Stored items
---

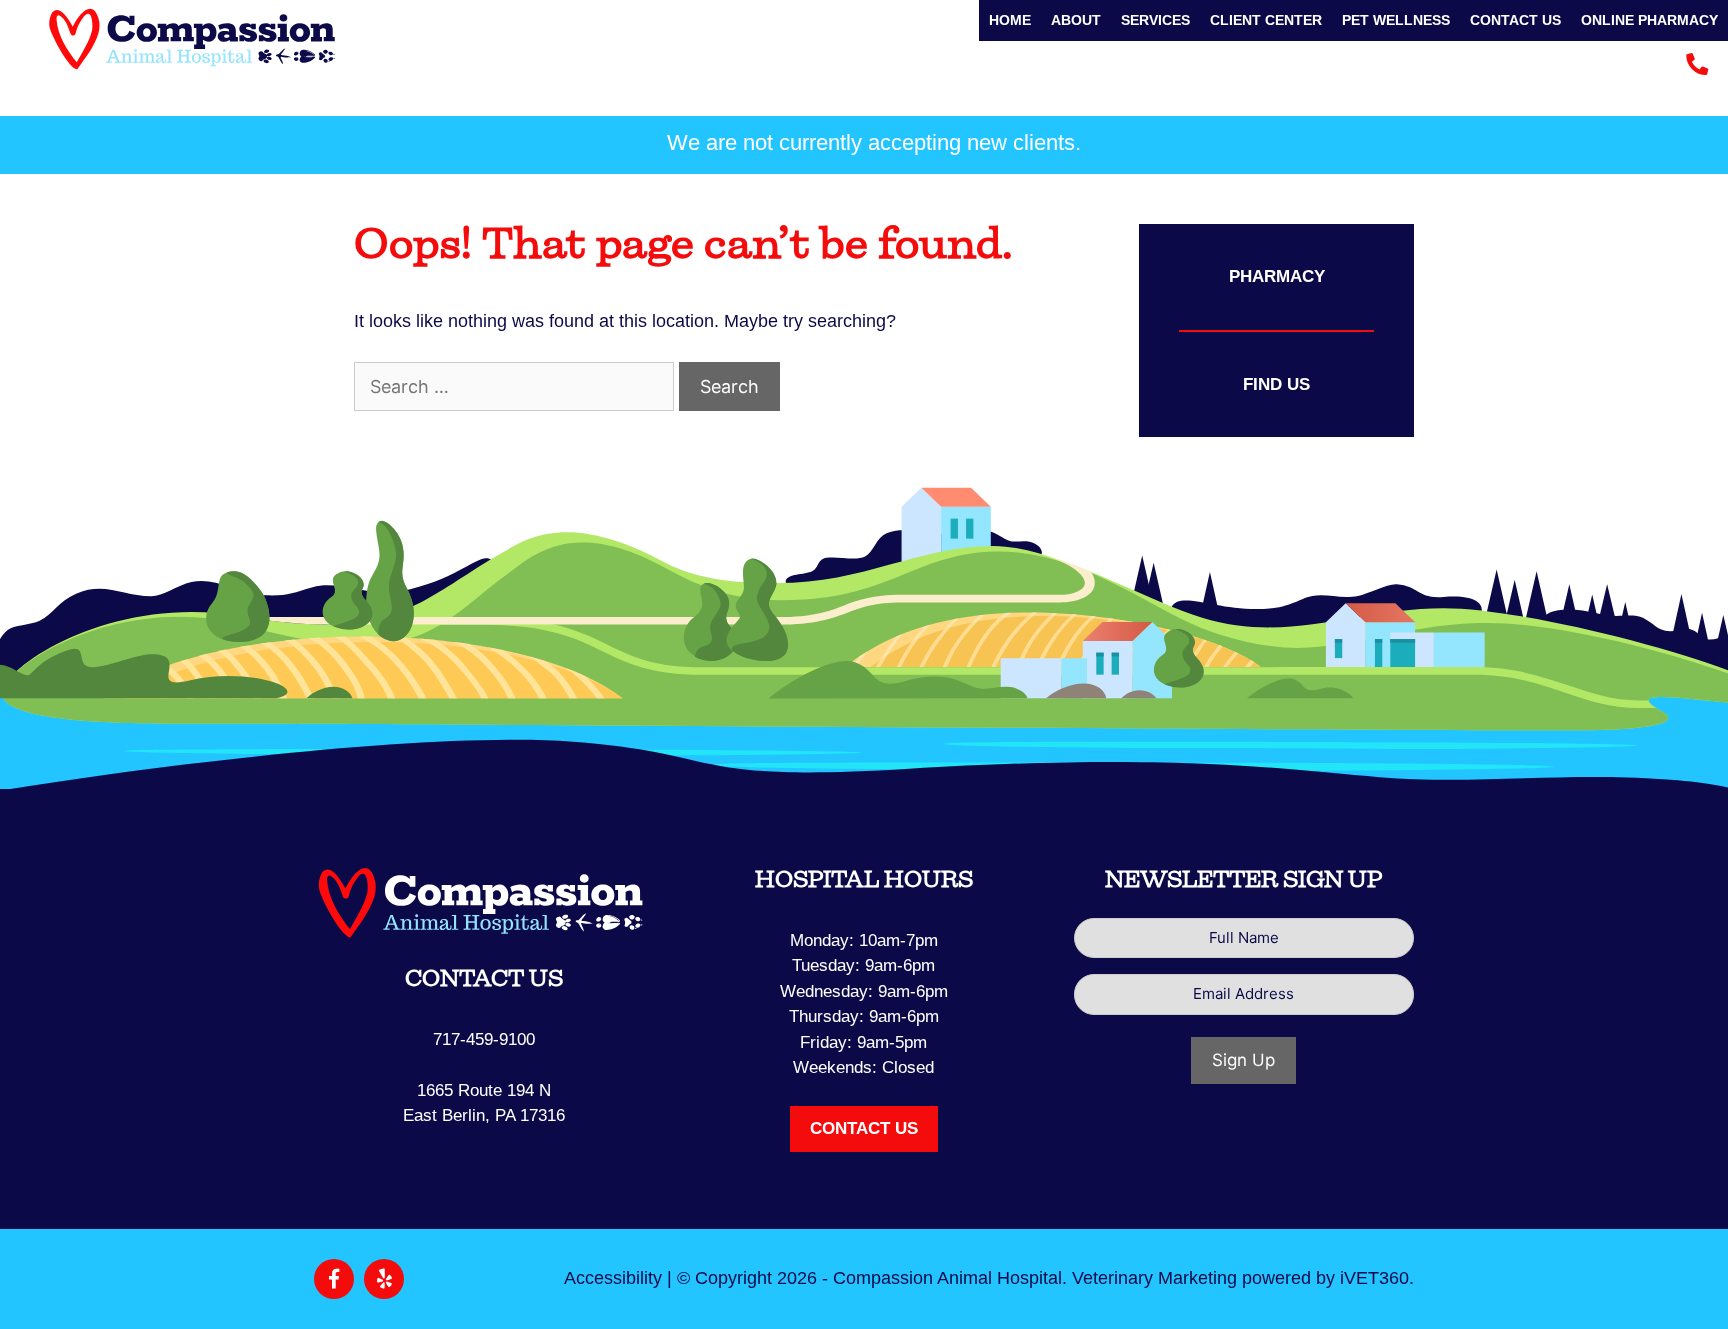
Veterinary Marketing (1154, 1278)
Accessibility (613, 1278)
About (1076, 20)
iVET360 (1374, 1278)
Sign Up (1243, 1060)
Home (1010, 20)
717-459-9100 (484, 1039)
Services (1155, 20)
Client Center (1266, 20)
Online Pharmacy (1649, 20)
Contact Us (1515, 20)
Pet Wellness (1396, 20)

---

WHAT THE TASK REQUIRES:
Hand back the exact lines from the start of the entries to the line with "Contact Us (1515, 20)", both ends kept and pictures left out.

SOLUTION TO THE PROBLEM:
Veterinary Marketing (1154, 1278)
Accessibility (613, 1278)
About (1076, 20)
iVET360 (1374, 1278)
Sign Up (1243, 1060)
Home (1010, 20)
717-459-9100 (484, 1039)
Services (1155, 20)
Client Center (1266, 20)
Online Pharmacy (1649, 20)
Contact Us (1515, 20)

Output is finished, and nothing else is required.